Your task: Write out the data again, swapping "trash" for "garbage" everywhere it occurs and leaving everything else unchanged.

Task inputs:
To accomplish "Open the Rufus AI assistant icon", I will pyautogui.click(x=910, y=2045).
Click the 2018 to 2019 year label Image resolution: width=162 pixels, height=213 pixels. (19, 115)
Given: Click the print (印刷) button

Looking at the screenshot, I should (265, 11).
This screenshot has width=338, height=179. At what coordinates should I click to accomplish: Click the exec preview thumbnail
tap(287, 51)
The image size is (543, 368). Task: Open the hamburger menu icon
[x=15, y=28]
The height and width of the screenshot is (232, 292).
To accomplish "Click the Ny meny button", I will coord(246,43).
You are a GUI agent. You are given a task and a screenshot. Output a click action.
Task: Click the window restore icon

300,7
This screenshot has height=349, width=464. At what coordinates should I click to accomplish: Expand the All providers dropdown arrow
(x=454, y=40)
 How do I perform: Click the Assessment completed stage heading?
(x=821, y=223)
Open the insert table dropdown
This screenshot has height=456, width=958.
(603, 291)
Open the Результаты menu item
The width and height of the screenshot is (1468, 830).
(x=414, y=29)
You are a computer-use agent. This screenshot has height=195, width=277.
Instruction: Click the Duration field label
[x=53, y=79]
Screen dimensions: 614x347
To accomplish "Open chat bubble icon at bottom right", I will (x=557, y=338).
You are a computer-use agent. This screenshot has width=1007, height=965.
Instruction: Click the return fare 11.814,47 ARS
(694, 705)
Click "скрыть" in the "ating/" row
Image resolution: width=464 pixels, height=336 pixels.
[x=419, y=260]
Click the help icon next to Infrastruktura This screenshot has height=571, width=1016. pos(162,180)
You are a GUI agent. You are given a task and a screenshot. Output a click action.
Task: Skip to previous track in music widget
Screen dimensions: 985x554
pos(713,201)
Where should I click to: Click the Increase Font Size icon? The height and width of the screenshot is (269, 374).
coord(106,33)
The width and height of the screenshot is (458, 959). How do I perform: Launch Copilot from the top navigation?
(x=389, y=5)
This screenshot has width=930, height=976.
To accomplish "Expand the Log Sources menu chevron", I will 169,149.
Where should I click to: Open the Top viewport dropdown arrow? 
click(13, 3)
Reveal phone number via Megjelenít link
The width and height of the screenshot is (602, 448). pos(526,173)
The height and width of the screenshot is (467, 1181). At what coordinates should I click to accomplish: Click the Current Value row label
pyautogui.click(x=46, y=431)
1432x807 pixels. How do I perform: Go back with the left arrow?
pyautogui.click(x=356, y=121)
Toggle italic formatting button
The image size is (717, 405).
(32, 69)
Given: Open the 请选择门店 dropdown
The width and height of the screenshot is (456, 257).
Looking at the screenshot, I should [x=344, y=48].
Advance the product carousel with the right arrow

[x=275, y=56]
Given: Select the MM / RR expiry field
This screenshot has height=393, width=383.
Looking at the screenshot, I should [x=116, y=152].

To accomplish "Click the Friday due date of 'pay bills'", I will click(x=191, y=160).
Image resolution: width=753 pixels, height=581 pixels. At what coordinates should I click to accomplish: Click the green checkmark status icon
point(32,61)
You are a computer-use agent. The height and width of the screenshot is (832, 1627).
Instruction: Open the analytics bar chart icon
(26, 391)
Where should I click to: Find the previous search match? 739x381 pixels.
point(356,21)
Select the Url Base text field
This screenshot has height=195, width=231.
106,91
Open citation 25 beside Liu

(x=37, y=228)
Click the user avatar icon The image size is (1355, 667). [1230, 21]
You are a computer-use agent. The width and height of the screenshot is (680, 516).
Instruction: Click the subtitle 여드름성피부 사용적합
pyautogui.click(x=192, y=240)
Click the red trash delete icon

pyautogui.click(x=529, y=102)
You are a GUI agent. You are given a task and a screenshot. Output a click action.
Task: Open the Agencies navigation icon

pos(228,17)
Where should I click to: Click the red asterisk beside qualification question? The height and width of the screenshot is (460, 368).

Answer to this task:
To accomplish "Open the Rufus AI assistant icon", I will pyautogui.click(x=910, y=2045).
Click the 2018 to 2019 year label Image resolution: width=162 pixels, height=213 pixels. (19, 115)
Given: Click the print (印刷) button

Looking at the screenshot, I should (265, 11).
This screenshot has width=338, height=179. At what coordinates should I click to accomplish: Click the exec preview thumbnail
tap(287, 51)
The image size is (543, 368). Task: Open the hamburger menu icon
[x=15, y=28]
The height and width of the screenshot is (232, 292).
To accomplish "Click the Ny meny button", I will coord(246,43).
You are a GUI agent. You are given a task and a screenshot. Output a click action.
Task: Click the window restore icon

300,7
This screenshot has height=349, width=464. At what coordinates should I click to accomplish: Expand the All providers dropdown arrow
(x=454, y=40)
 How do I perform: Click the Assessment completed stage heading?
(x=821, y=223)
Open the insert table dropdown
This screenshot has height=456, width=958.
(603, 291)
Open the Результаты menu item
The width and height of the screenshot is (1468, 830).
(x=414, y=29)
You are a computer-use agent. This screenshot has height=195, width=277.
Instruction: Click the Duration field label
[x=53, y=79]
Screen dimensions: 614x347
To accomplish "Open chat bubble icon at bottom right", I will (x=557, y=338).
You are a computer-use agent. This screenshot has width=1007, height=965.
Instruction: Click the return fare 11.814,47 ARS
(694, 705)
Click "скрыть" in the "ating/" row
Image resolution: width=464 pixels, height=336 pixels.
[x=419, y=260]
Click the help icon next to Infrastruktura This screenshot has height=571, width=1016. pos(162,180)
You are a GUI agent. You are given a task and a screenshot. Output a click action.
Task: Skip to previous track in music widget
Screen dimensions: 985x554
pos(713,201)
Where should I click to: Click the Increase Font Size icon? The height and width of the screenshot is (269, 374).
coord(106,33)
The width and height of the screenshot is (458, 959). How do I perform: Launch Copilot from the top navigation?
(x=389, y=5)
This screenshot has width=930, height=976.
To accomplish "Expand the Log Sources menu chevron", I will 169,149.
Where should I click to: Open the Top viewport dropdown arrow? 
click(13, 3)
Reveal phone number via Megjelenít link
The width and height of the screenshot is (602, 448). pos(526,173)
The height and width of the screenshot is (467, 1181). At what coordinates should I click to accomplish: Click the Current Value row label
pyautogui.click(x=46, y=431)
1432x807 pixels. How do I perform: Go back with the left arrow?
pyautogui.click(x=356, y=121)
Toggle italic formatting button
The image size is (717, 405).
(32, 69)
Given: Open the 请选择门店 dropdown
The width and height of the screenshot is (456, 257).
Looking at the screenshot, I should [x=344, y=48].
Advance the product carousel with the right arrow

[x=275, y=56]
Given: Select the MM / RR expiry field
This screenshot has height=393, width=383.
Looking at the screenshot, I should [x=116, y=152].

To accomplish "Click the Friday due date of 'pay bills'", I will click(x=191, y=160).
Image resolution: width=753 pixels, height=581 pixels. At what coordinates should I click to accomplish: Click the green checkmark status icon
point(32,61)
You are a computer-use agent. The height and width of the screenshot is (832, 1627).
Instruction: Open the analytics bar chart icon
(26, 391)
Where should I click to: Find the previous search match? 739x381 pixels.
point(356,21)
Select the Url Base text field
This screenshot has height=195, width=231.
106,91
Open citation 25 beside Liu

(x=37, y=228)
Click the user avatar icon The image size is (1355, 667). [1230, 21]
You are a computer-use agent. The width and height of the screenshot is (680, 516).
Instruction: Click the subtitle 여드름성피부 사용적합
pyautogui.click(x=192, y=240)
Click the red garbage delete icon

pyautogui.click(x=529, y=102)
You are a GUI agent. You are given a task and a screenshot. Output a click action.
Task: Open the Agencies navigation icon

pos(228,17)
Where should I click to: Click the red asterisk beside qualification question? The height and width of the screenshot is (460, 368).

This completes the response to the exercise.